Example of Galois extension whose Galois group is $A_4$ Can anyone give me an example of a finite Galois extension whose Galois group  is $A_4$?
 A: lhf's links in the comments give good examples over the base field of $\mathbb{Q}$.  If you're willing to accept a slightly larger base field (your question doesn't specify one), you can get a whole slew of examples with very little work.  
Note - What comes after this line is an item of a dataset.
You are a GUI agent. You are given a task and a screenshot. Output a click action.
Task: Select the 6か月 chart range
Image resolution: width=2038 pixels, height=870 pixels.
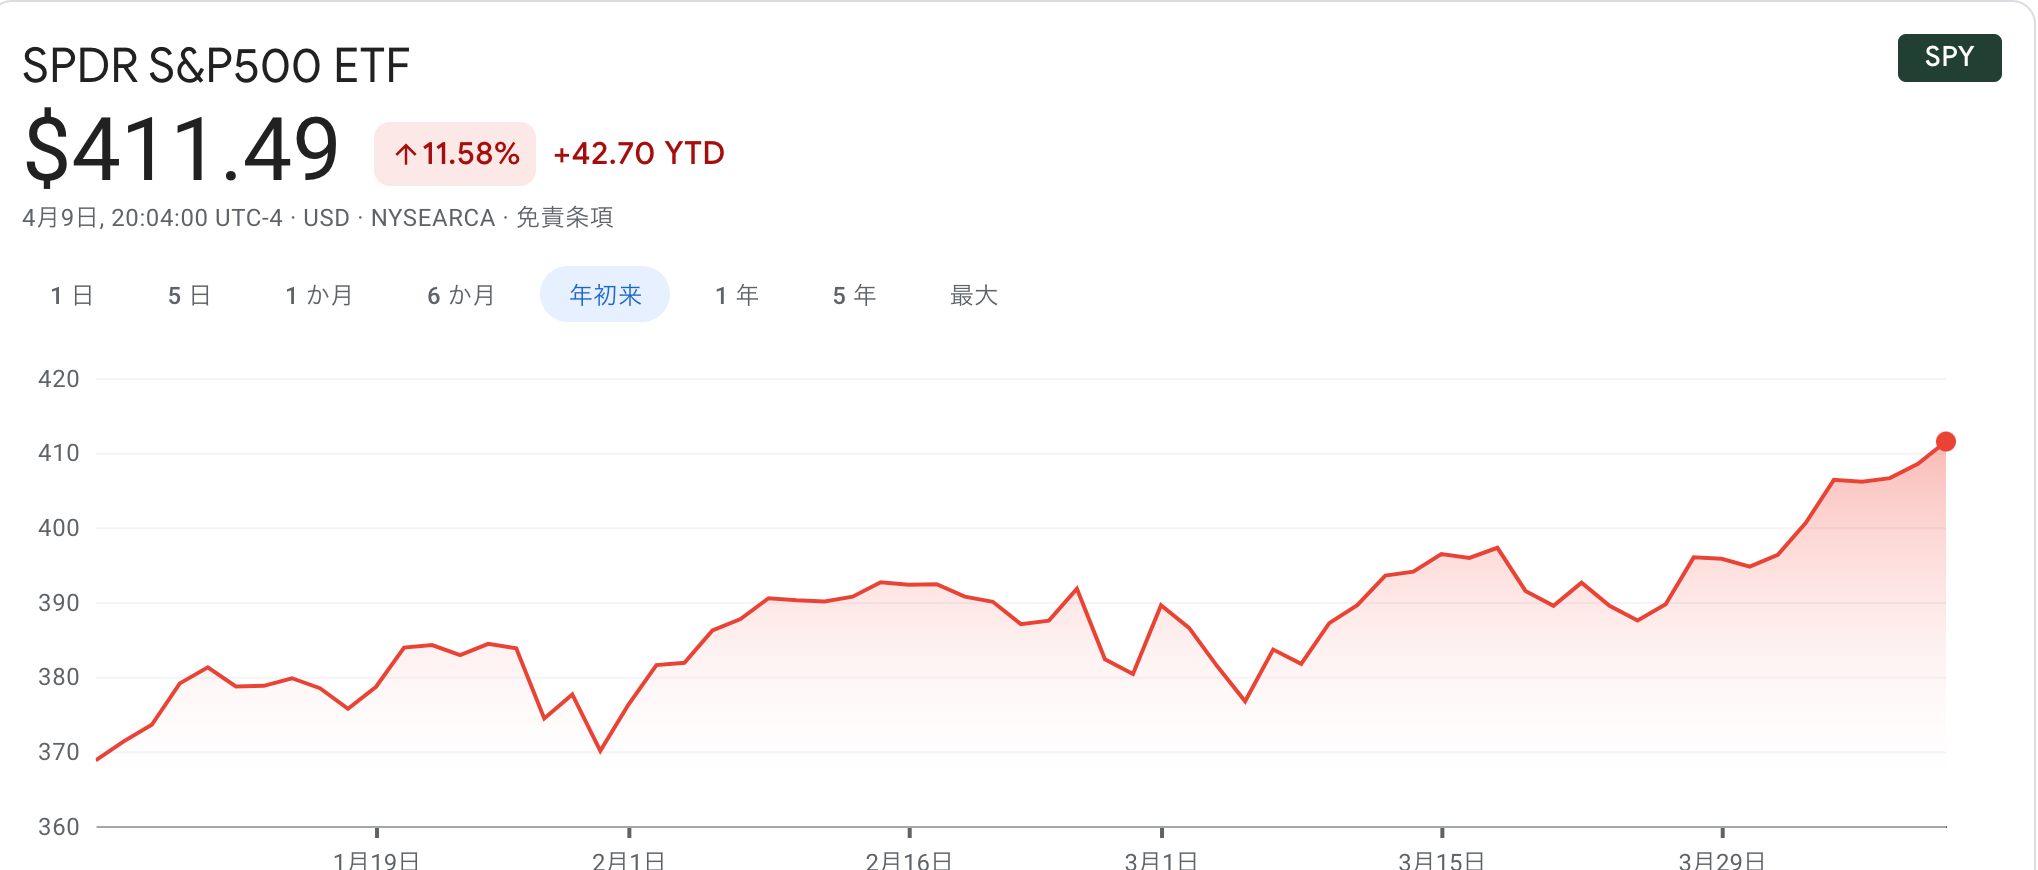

Namely, take a random quartic polynomial $f$ with, say, discriminant $\Delta$.  With very high probability (actually, essentially 100%, in a sense that can be made precise), its splitting field $K$ has Galois group $S_4$ over $\mathbb{Q}$.  Now since $\sqrt{\Delta}$ is the product of the differences of the roots of $f$, it lives in $K$, and so whenever $\Delta$ is not a perfect square, $\mathbb{Q}(\sqrt{\Delta})$ is a quadratic extension of $\mathbb{Q}$ contained in $K$.  But now $\operatorname{Gal}(K/\mathbb{Q}(\sqrt{\Delta}))$ is an index-2 subgroup of $\operatorname{Gal}(K/\mathbb{Q})\cong S_4$, the unique example of which is $A_4$.  
So we conclude that $\operatorname{Gal}(K/\mathbb{Q}(\sqrt{\Delta}))\cong A_4$ for almost every quartic polynomial with non-square discriminant.